本文:
----------------
見出し画像

勝手に10選〜イカしたオールディーズの世界編〜

(前記)
オールディーズとは、主に1950年代中盤から1960年代の中盤まで発表され、ヒットした曲を示す。

ロックンロールは1950年代の前半から中盤にかけて、ロックンロール創始者達によって産声をあげた。

しかし、ロックンロール創始者のメンバーにおいて、エルビス・プレスリーが徴兵され、バディ・ホリーの死、エディ・コクランの死、ジェリー・リー・ルイスのスキャンダル、チャック・ベリーの逮捕、様々な事態が起こり、一旦ロックンロールは、その勢いを失ってしまう。

そんな時代に自然と台頭したのがオールディーズなのだ。
キャッチーで軽やかなサウンド、レコーディングにおけるアレンジの進化、グループの台頭、ポップスよりな曲が多くなり、大衆化など様々なファクターが入り混じり、この素敵なジャンルとなったのだ。

しかし、他方でオールディーズは、ロックンロール創世記や、ドゥーワップなどの50'sから60'sに流行した楽曲を総称する事もある。
まあ、正式な定義など存在せず、ジャンル分けなんぞは、聴き手である人次第なのだ。

さて、冒頭にオールディーズは60年代の中盤までを示す、と記したがオールディーズが終焉を迎えるこの時期に一体何があったのか。

ザ・ビートルズの登場である。

このモンスターバンドが登場して、60年代を通して、世界のロック史、音楽史をあっさりと多様化、変えてしまったのだ。
もやはビートルズは音楽史における時代であり、ジャンルなのである。

そんなビートルズが台頭する前のオールディーズの時代であるが、映画"アメリカン・グラフティ"、"スタンド・バイ・ミー"などの舞台になった古き良きアメリカの時代だ。

少年達はリーゼント、少女達はポニーテール、サドルシューズ、革ジャン、ジーンズにフレアスカート、イカしたアメ車にバイク、ダンスパーティ、洒落たダイナーとウェイトレス、ハンバーガーにコーラ、ホットドッグ、などなど。

古き良きアメリカとはよく言われるが、筆者は少年期から、この時代にたまらない魅力を感じているのだ。

今回はそんなイカしたオールディーズの楽曲を勝手に10選する。

・At The Hop
1957年にダニー&ザ・ジュニアーズにより発表された曲た。

イカしたブギも感じられるリズミカルなピアノを主軸とし、コーラスワークも冴え渡り、メロディラインも秀逸している、実にゴキゲンなロックンロールだ。

歌詞も、イカしたダンスパーティに行こうぜ、というシンプルな内容であり、イカしたポニーテールの女性が踊ってる情景が思い浮かぶのだ。
----------------
課題 A: 本文の「そんな時代に自然と台頭したのがオールディーズなのだ。」という一文を英語に訳してください。

提示データ:
----------------
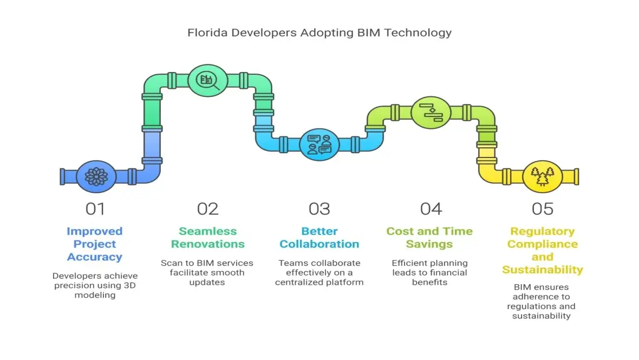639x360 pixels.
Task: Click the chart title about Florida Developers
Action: tap(320, 32)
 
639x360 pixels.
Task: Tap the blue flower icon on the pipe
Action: tap(96, 176)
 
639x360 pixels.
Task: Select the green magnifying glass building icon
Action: tap(207, 81)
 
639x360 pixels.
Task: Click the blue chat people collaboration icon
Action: tap(319, 145)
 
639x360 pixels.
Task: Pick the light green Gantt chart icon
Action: tap(431, 113)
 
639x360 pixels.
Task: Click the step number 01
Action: tap(95, 208)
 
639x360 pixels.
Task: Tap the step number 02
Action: tap(207, 208)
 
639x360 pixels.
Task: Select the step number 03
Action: tap(320, 208)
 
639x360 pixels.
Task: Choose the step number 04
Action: tap(431, 208)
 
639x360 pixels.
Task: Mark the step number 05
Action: tap(543, 208)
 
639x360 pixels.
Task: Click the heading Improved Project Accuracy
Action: tap(95, 244)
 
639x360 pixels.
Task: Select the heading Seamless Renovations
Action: tap(207, 238)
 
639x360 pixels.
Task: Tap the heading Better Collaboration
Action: tap(319, 238)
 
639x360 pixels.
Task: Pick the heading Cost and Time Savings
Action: tap(429, 238)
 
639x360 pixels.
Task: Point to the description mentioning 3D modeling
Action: tap(95, 285)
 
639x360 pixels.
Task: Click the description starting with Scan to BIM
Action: tap(207, 273)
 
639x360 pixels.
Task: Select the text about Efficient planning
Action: tap(429, 273)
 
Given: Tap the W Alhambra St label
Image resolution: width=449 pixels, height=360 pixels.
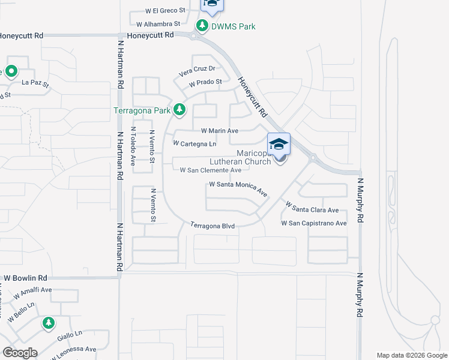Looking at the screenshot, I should click(158, 24).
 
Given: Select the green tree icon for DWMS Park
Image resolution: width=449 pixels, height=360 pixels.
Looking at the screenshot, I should click(202, 26).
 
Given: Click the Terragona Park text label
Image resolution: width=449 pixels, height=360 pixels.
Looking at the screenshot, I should click(142, 110).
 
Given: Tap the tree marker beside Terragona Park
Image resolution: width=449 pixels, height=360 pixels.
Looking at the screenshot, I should click(179, 109).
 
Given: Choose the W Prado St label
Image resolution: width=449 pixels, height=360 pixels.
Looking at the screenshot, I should click(205, 82).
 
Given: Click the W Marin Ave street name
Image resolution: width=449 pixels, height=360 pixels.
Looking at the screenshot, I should click(220, 130).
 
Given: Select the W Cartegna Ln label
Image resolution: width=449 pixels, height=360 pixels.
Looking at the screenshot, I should click(194, 144).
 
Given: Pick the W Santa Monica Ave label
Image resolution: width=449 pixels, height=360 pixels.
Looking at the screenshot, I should click(238, 188).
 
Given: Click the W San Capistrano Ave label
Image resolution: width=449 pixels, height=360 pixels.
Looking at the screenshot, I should click(314, 223).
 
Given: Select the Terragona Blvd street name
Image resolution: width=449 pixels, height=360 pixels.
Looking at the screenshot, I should click(212, 226).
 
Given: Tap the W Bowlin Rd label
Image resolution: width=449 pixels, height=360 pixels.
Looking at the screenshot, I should click(25, 278).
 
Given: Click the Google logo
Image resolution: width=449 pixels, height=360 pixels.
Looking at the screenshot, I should click(20, 352).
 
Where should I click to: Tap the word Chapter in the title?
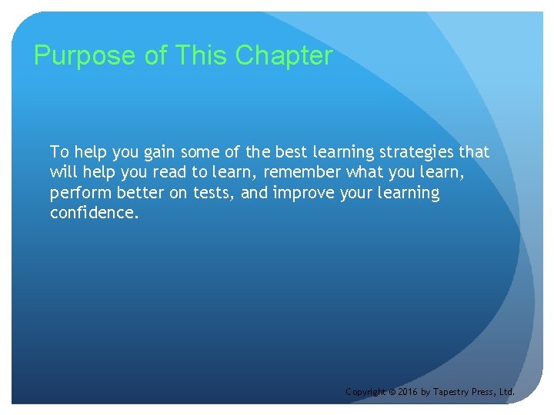(284, 56)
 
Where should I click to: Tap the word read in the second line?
(170, 172)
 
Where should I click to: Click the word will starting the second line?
(62, 172)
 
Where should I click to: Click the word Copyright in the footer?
(365, 392)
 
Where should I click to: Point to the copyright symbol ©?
(392, 392)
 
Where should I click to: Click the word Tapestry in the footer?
(452, 392)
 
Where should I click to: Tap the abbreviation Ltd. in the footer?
(507, 392)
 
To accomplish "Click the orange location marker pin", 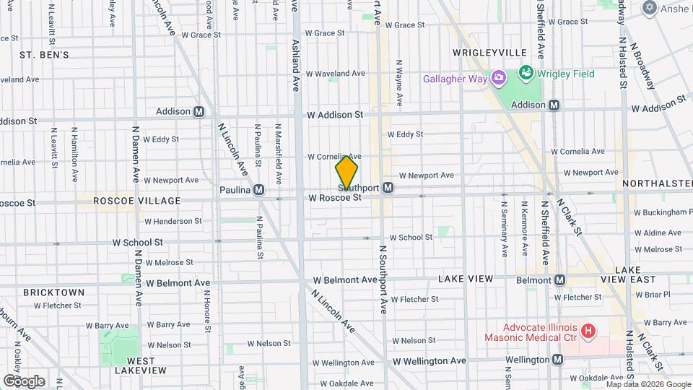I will (346, 172).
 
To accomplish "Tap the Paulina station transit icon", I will (259, 190).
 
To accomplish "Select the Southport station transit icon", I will (388, 188).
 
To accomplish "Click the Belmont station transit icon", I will (560, 280).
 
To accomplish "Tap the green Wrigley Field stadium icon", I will (526, 74).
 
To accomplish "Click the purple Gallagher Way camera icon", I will (497, 78).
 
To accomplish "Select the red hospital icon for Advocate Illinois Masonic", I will (588, 332).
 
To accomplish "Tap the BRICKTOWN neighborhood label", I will (53, 292).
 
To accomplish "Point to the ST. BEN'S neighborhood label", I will (44, 55).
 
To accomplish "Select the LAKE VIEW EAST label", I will (635, 274).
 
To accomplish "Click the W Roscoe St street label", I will (334, 197).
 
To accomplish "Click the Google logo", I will (24, 381).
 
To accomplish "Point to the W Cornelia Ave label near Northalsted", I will (591, 152).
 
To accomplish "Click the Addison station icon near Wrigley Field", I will (554, 105).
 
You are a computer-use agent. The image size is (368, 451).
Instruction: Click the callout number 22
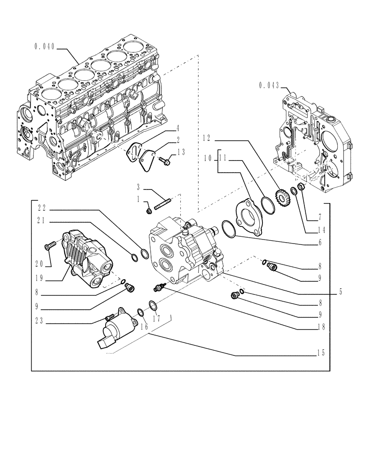point(42,208)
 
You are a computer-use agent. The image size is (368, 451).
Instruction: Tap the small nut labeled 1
point(149,210)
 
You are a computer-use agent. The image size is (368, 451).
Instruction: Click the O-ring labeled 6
point(229,229)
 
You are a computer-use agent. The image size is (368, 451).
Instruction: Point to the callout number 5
point(341,291)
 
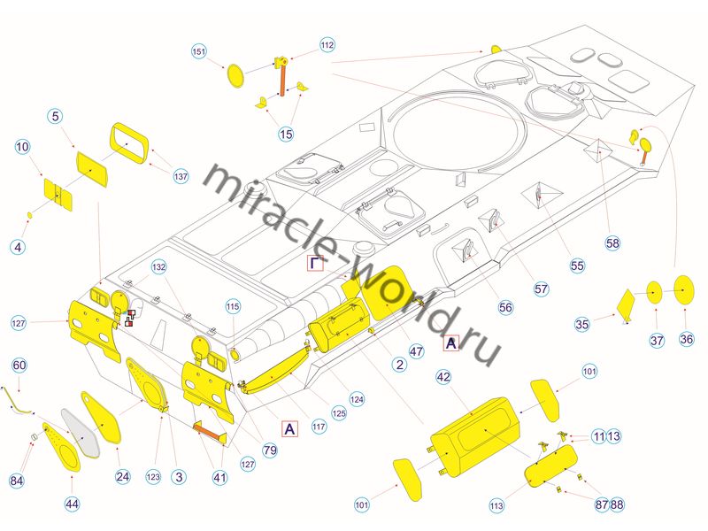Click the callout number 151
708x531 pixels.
(199, 52)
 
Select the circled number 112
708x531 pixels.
(327, 44)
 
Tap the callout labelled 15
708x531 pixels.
(285, 134)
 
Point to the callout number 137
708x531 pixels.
(181, 176)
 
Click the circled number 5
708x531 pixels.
(55, 117)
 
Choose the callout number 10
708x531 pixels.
(22, 146)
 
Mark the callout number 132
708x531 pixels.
(158, 266)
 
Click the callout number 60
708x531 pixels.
(19, 366)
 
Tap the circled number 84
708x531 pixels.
(17, 481)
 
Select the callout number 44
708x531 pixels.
(72, 504)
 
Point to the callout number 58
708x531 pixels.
(613, 242)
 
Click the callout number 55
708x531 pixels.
(577, 266)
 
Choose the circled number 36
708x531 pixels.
(687, 339)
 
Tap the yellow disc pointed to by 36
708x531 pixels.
(683, 289)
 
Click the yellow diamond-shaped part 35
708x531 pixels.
(626, 304)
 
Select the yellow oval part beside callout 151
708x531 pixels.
(236, 73)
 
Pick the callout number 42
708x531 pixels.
(444, 376)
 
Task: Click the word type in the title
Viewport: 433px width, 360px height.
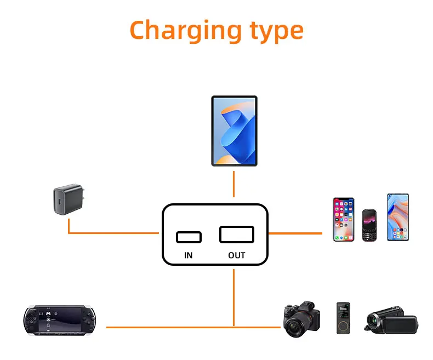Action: (275, 30)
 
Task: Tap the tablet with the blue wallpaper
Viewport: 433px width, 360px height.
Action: (234, 131)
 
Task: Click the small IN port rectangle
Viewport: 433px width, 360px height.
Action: (189, 237)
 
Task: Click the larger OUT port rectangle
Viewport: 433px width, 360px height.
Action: (237, 235)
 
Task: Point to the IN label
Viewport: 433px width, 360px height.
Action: (189, 255)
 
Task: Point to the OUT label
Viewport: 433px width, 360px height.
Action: (237, 255)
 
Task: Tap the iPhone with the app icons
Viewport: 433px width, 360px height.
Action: (344, 219)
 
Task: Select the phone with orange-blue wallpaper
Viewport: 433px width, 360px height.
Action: (397, 217)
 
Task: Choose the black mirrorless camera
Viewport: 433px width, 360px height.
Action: (301, 319)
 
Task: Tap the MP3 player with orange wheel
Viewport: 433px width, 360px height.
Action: (341, 318)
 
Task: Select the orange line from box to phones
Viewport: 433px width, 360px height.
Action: (296, 233)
----------------
課題 B: 記録の最初の行から「Action: tap(431, 113)」のある行までを書き直し、「icon」を「button」に変えてください。それ以外はそのままにして、画像は入れないでください。

解答例 A: It was the oldies that naturally rose to prominence in such an era.

解答例 B:
639x360 pixels.
Task: Click the chart title about Florida Developers
Action: tap(320, 32)
 
639x360 pixels.
Task: Tap the blue flower button on the pipe
Action: tap(96, 176)
 
639x360 pixels.
Task: Select the green magnifying glass building button
Action: tap(207, 81)
 
639x360 pixels.
Task: Click the blue chat people collaboration button
Action: tap(319, 145)
 
639x360 pixels.
Task: Pick the light green Gantt chart button
Action: tap(431, 113)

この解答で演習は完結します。